Yes, the big, green monster of envy reared it's ugly head. And I don't even want to be a blogger! Certainly not a professional one. I'm not even much of an amateur blogger and I don't even know if I LIKE blogging, so why in the world do I envy the blogging Diva?
Well, because, not unlike many stay-at-home mothers (as well as working mothers and all the rest of the female race and possibly the entire male race too), I struggle with feelings of my own mediocrity. The trouble with feeling mediocre is that it never seems you are doing enough. If I play with my children all day, tickle them and go to the park, I feel I ought to have done the laundry and cleaned the house and made a better dinner. If I spend the morning working on the novel, I ought to have been playing with the children.
I love the feminists. I am a feminist. But one of the distinct downsides of the second wave of feminism (1970s), that pushed women into the work force by giving them choices, is that now it's nearly impossible to feel as though you've ever made the right one. Not only that, most mothers, whose time and attentions are divided, feel that they are doing many things, and not one of them to excellence.
Most of you who read this know that among my many assorted eccentricities, I love the Duggar family (and others like them). What I can see in communities that support, uplift, encourage, and call women into motherhood, is a greater sense of satisfaction for the mothers. I don't even know what it would look like--in isolation--to excel at mothering. Because the truth is--in isolation--we don't have a sense of ourselves. Communal identity is essential. If we live in a community that thinks more of working mothers than stay-at-home, the sense of meaning in taking care of children full-time falls apart. This is not theory; I can speak from personal experience. (And, of course, the opposite is true).
Not that I have a solution to this problem. Or I do, but it comes in the long run, in revising (again) our sense of the worthiness of mothering, it's value and place in the world--not simply in the family. And, of course, it can't be lip-service, but action that makes all the difference.
So for now, if you are a mother, working at home or working somewhere else, perhaps you will honor yourself for the outstanding job you do. My high school advisor famously said: "Maybe we should all be mediocre and live happily ever after." I think she meant, lower your expectations. Find the contentment and savor it; it's yours. Am I doing a good enough job? I don't know. I'll tell you one thing, though, when I am joyful, I don't care. I don't want to be some famous blogger. I just want to be me. Oh, yes, we are on our way to an affirmation here. Say it with me: I'm good enough, I'm smart enough, and dog gone it, I'm an awesome mom! (Did you say it? Or did you just laugh at me? Go ahead, say it. I bet it will make you smile. If it doesn't, you can have your money back. Woops. This blog is free. Never mind.)
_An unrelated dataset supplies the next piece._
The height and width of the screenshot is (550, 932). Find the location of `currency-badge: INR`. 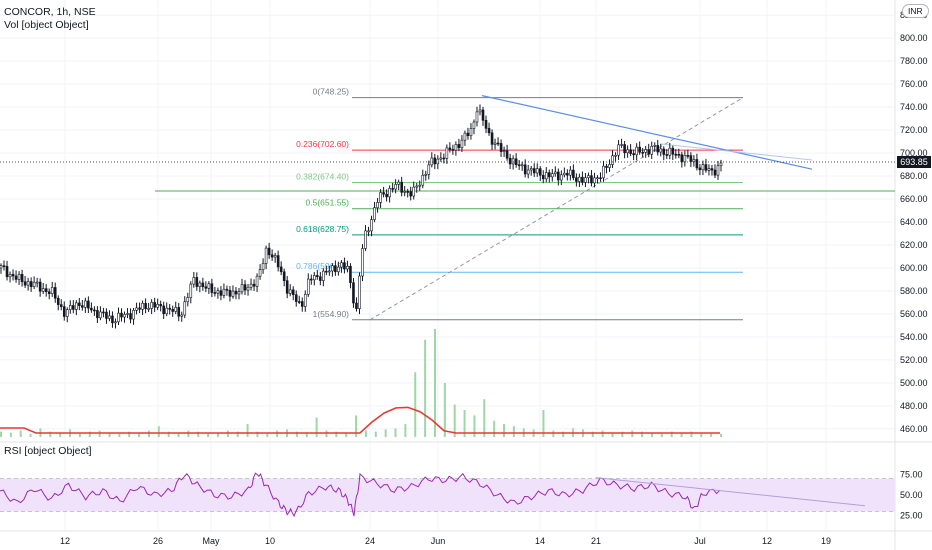

currency-badge: INR is located at coordinates (916, 11).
"by giving them choices... now it's nearly impossible to feel as though you've ever made the right one. Not only that, most mothers... feel that they are doing many things, and not one of them to excellence."
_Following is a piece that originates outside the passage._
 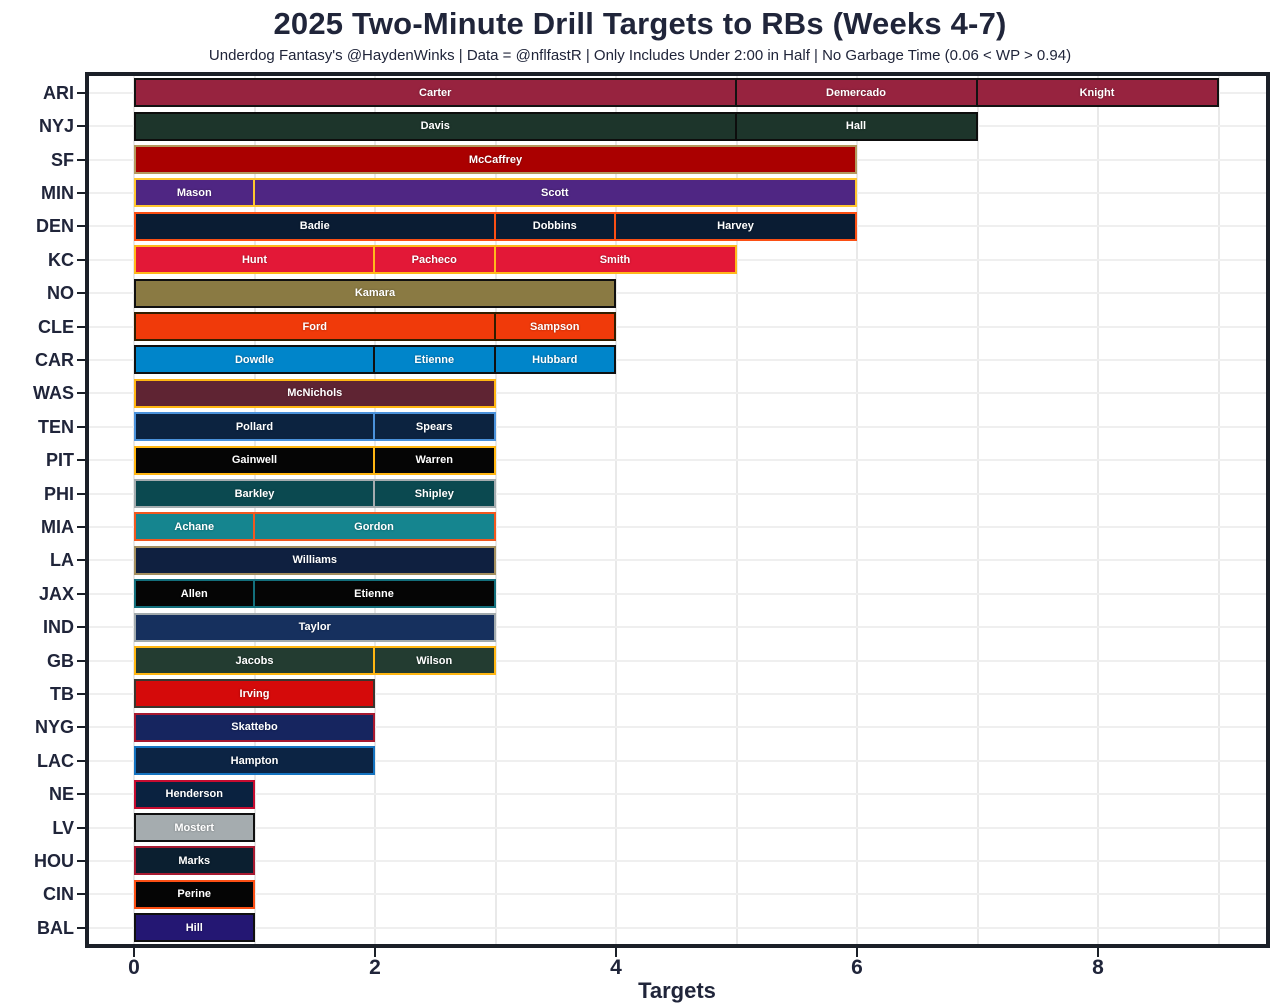 I want to click on player-label: Harvey, so click(x=736, y=226).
ReplyDeleteYes, that. Exactly.
You have to make really good friends with "good enough." I, for one, am really quite happy to be a "good enough" mother. And worker, and cook, etc. I try to save my perfectionism and obsession for garden design. Because, you know, that matters so much to everyone. :)
Oh I miss you. Thanks for the affirmation.
ReplyDeleteI am trying to think what I truly excel at these days. Is it enough to be excellent at being neurotic?
ReplyDeleteHi, Mama Laura, life is not the same here without you.